### BRIEF
Copy the items word for word, from the line containing "At what coordinates should I click to accomplish: Click" through the last line of the items, and omit the pictures.

### DATA ENTRIES
--- --- ---
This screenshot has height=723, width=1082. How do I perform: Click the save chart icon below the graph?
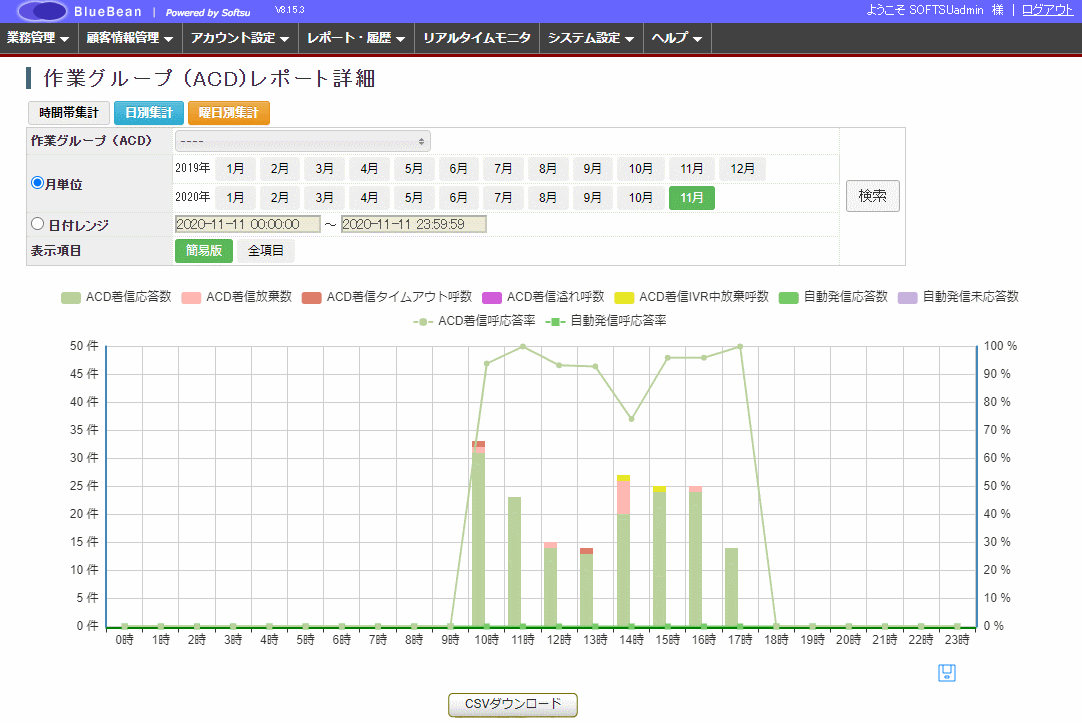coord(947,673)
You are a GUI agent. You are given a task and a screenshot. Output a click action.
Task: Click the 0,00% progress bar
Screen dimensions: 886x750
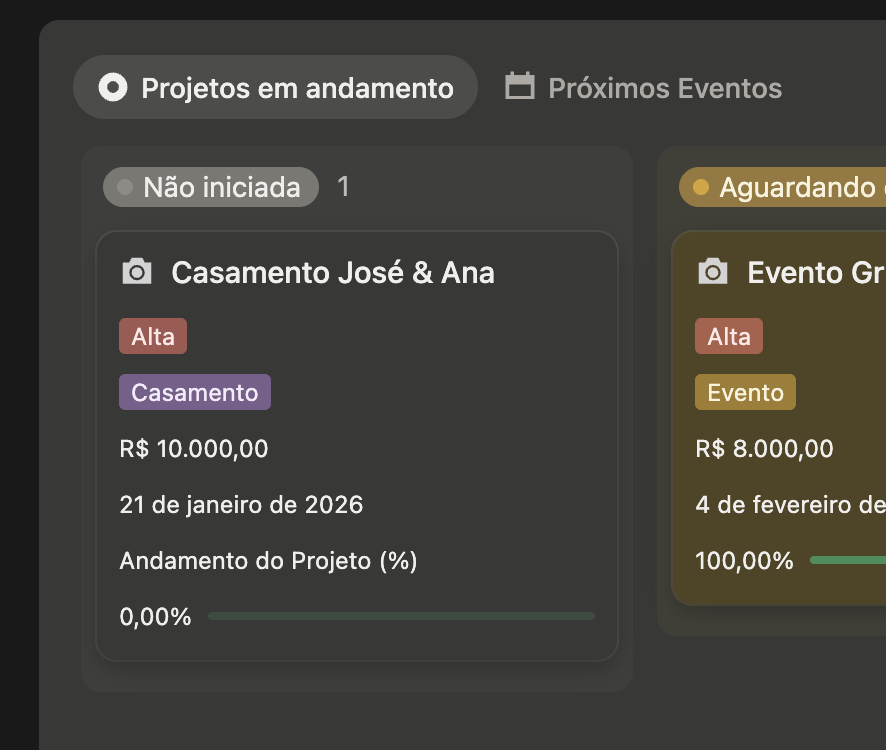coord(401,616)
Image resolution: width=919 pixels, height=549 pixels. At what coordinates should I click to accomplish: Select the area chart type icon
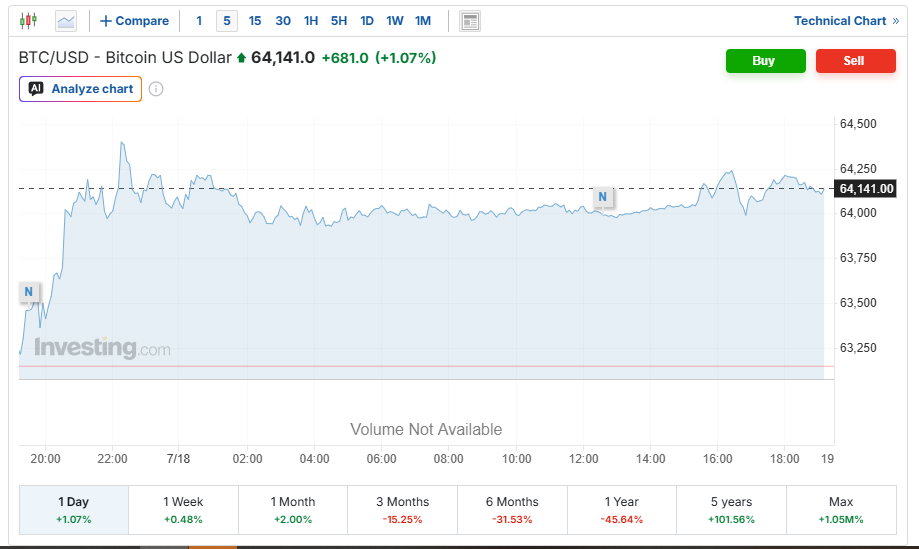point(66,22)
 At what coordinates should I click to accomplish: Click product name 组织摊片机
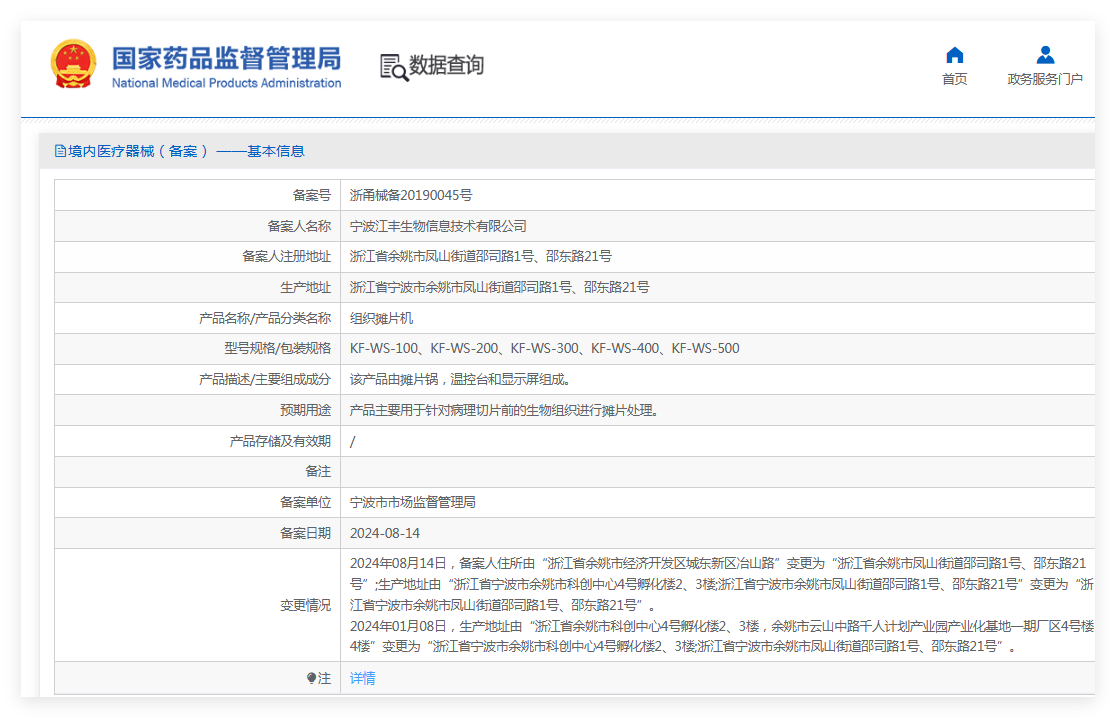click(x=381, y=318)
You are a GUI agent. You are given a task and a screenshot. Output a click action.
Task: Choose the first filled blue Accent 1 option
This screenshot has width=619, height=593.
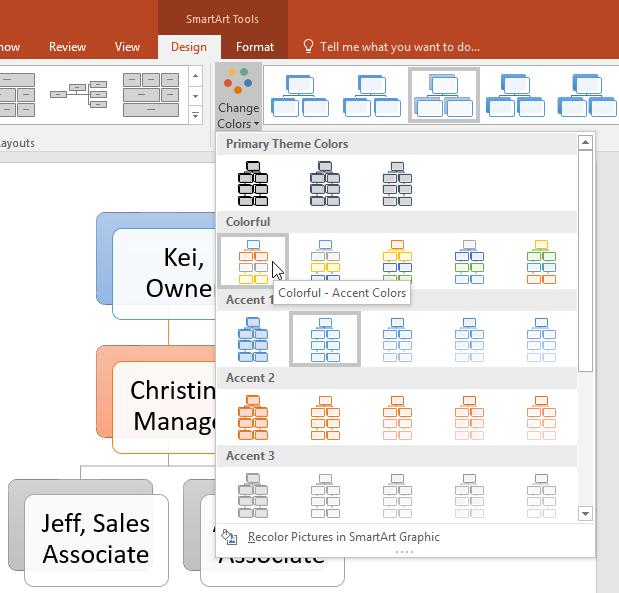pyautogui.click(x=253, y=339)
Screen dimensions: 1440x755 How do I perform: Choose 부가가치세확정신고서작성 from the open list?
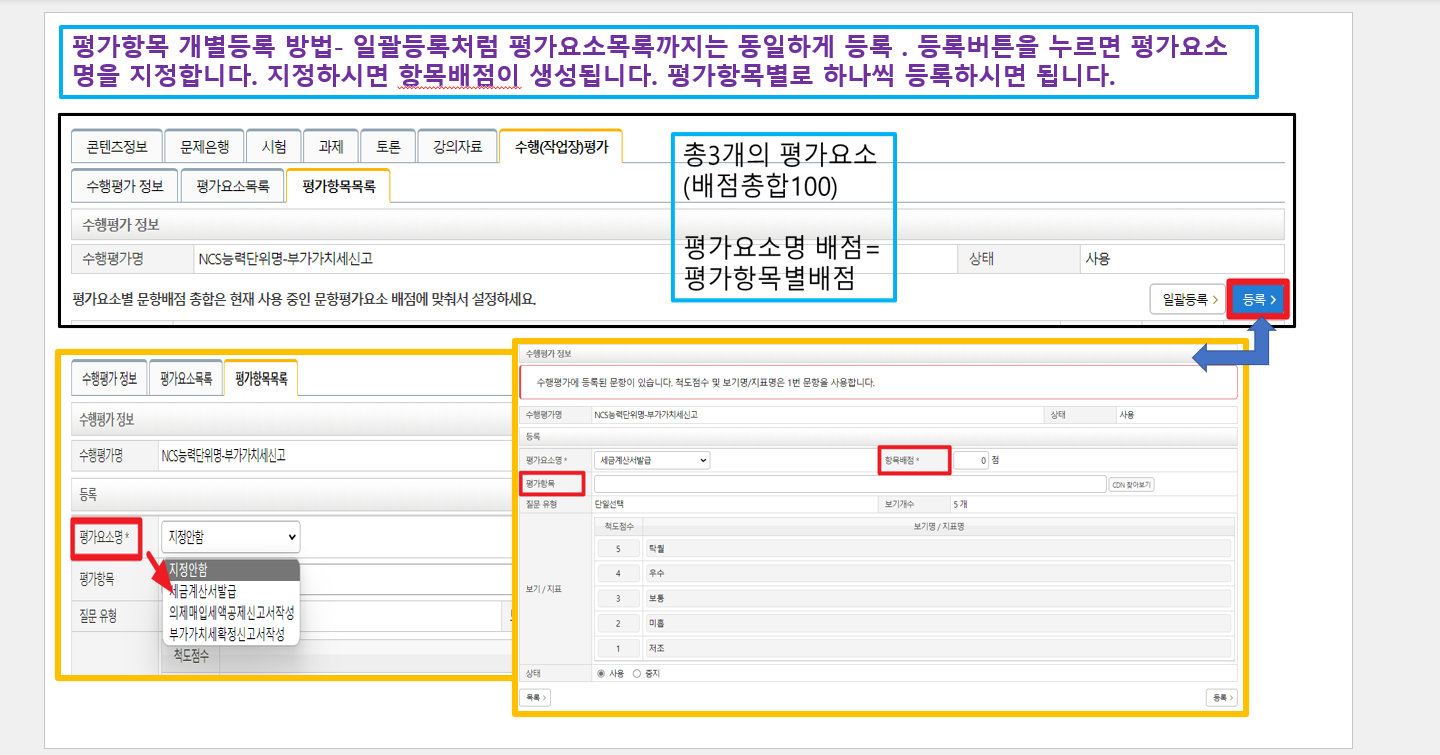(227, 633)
--- --- ---
### FULL OUTPUT
 At what coordinates should I click to accomplish: Click product name 组织摊片机
click(x=381, y=318)
You are a GUI agent. You are given a task and a screenshot. Output a click action.
Task: Choose the first filled blue Accent 1 option
This screenshot has width=619, height=593.
pyautogui.click(x=253, y=339)
Screen dimensions: 1440x755 How do I perform: Choose 부가가치세확정신고서작성 from the open list?
(227, 633)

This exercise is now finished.